Supplied material:
======
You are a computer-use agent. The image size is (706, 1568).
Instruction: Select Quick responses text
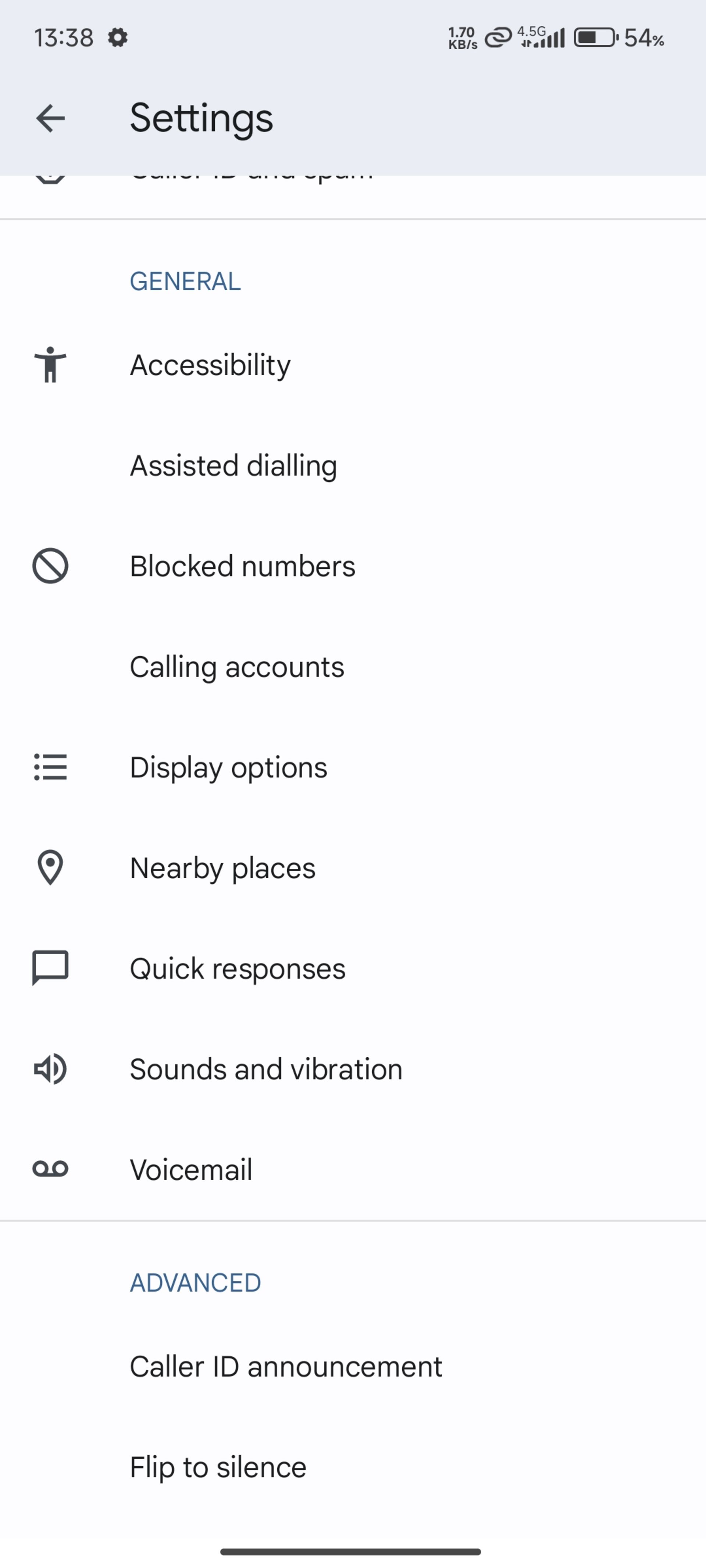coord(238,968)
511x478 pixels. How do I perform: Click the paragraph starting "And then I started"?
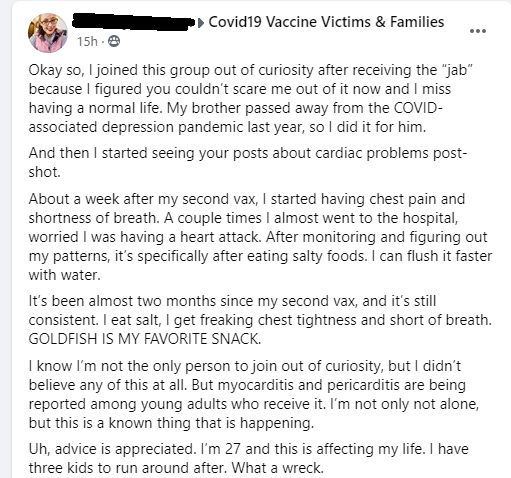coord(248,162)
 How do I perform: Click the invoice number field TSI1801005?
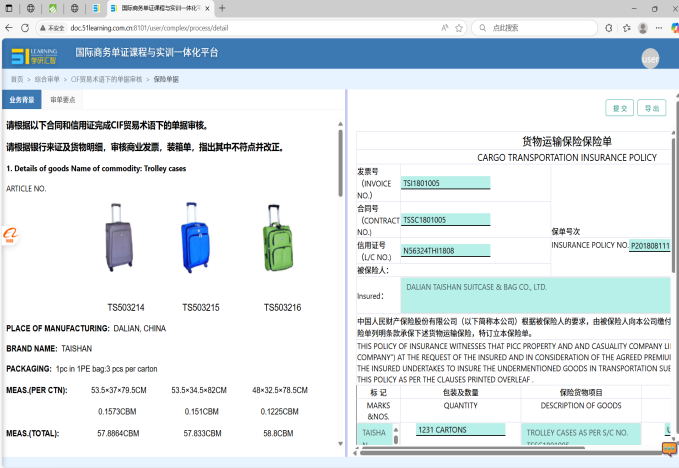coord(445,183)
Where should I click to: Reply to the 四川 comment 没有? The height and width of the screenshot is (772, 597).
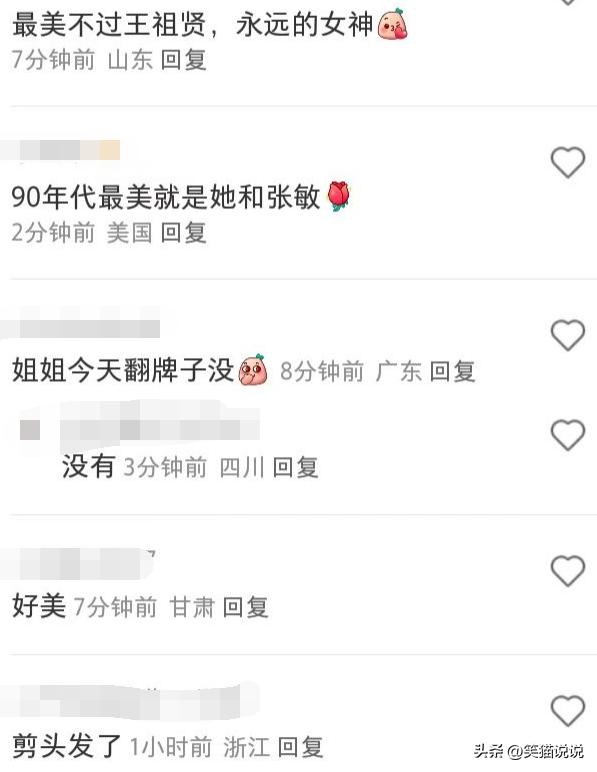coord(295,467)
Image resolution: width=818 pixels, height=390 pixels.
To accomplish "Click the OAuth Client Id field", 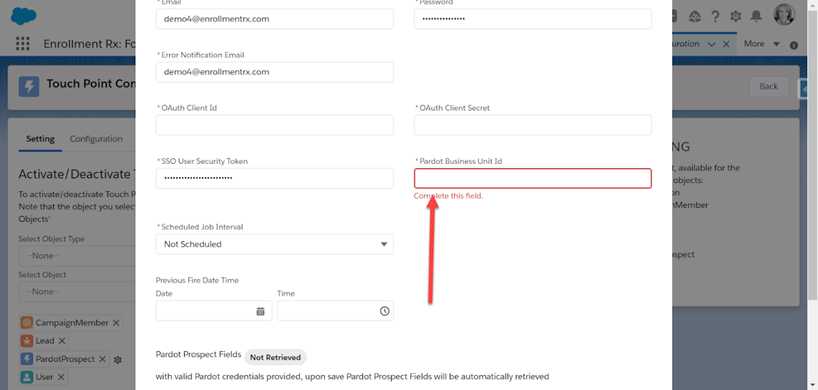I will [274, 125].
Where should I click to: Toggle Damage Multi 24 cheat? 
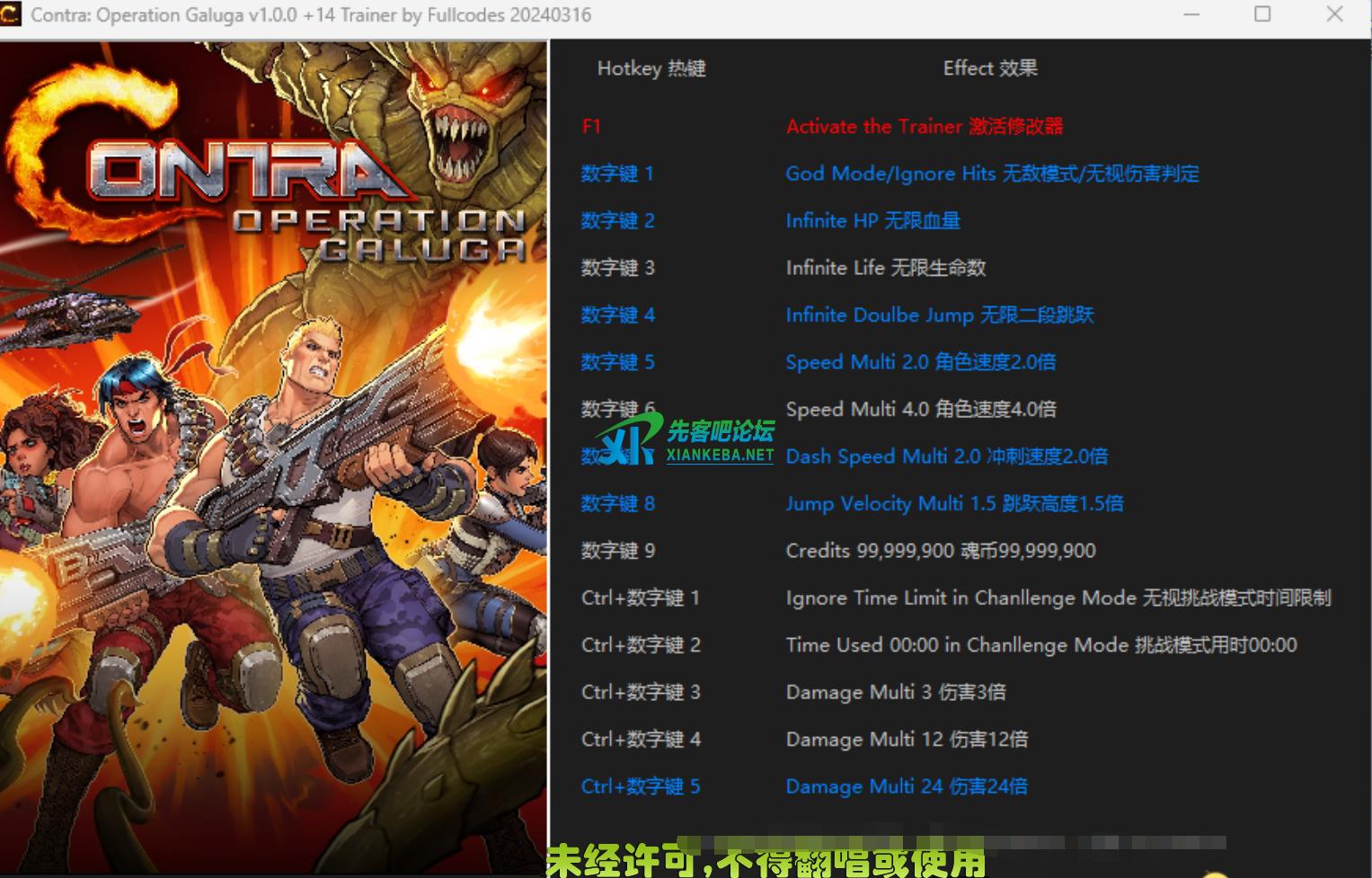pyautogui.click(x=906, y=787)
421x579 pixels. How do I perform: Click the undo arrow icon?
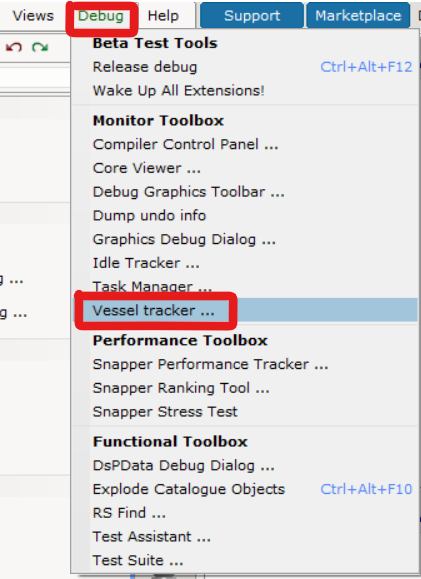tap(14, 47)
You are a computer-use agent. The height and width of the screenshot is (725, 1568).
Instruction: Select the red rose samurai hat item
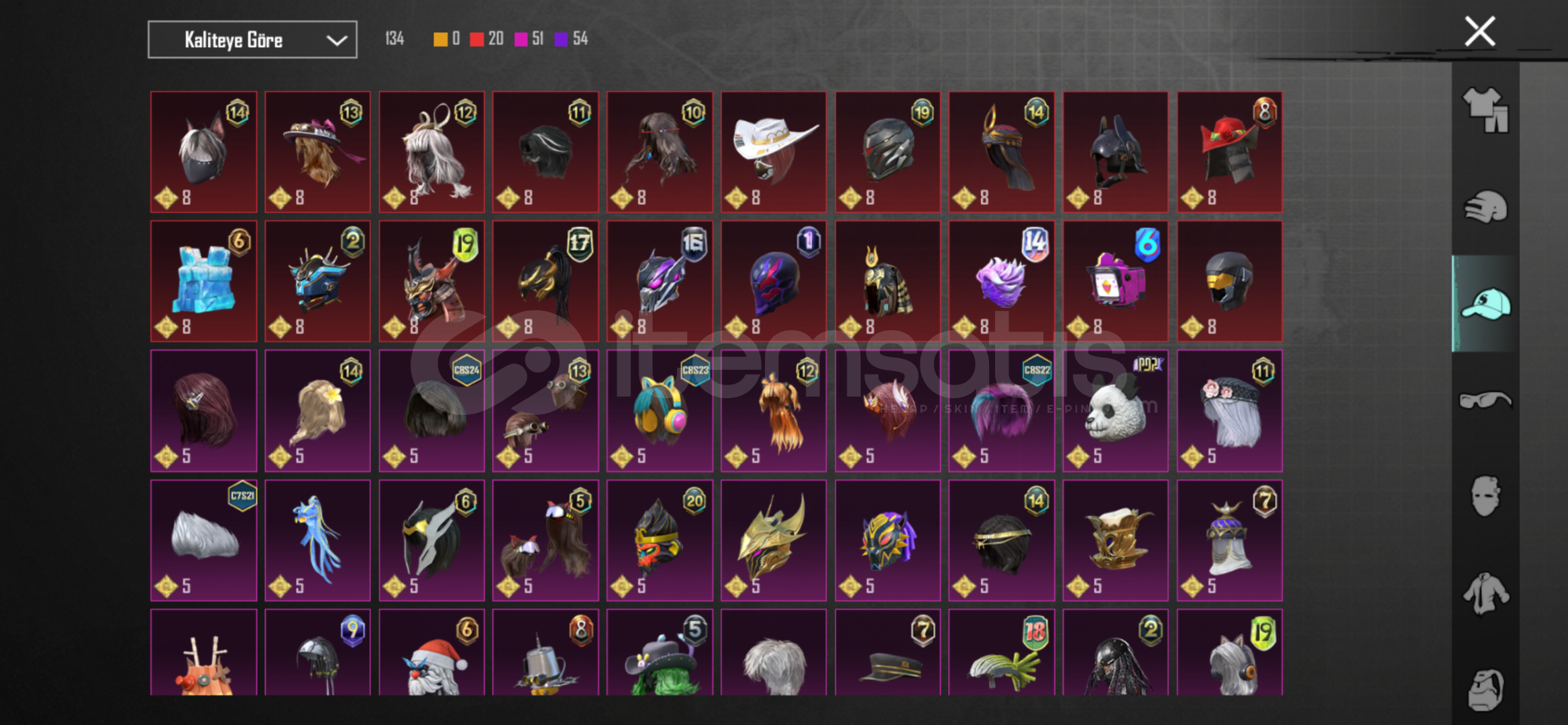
======
Please retype the items word for word, from the first line through the line holding "coord(295,467)", inclusive, and leave the pictures out of your copy.

You are a computer-use agent. The image size is (706, 1568).
Instruction: Select Quick responses text
coord(238,968)
511x478 pixels. How do I perform: Click the paragraph starting "And then I started"?
coord(248,162)
 How do I perform: Click the invoice number field TSI1801005?
coord(445,183)
Where should I click to: Reply to the 四川 comment 没有? The height and width of the screenshot is (772, 597).
coord(295,467)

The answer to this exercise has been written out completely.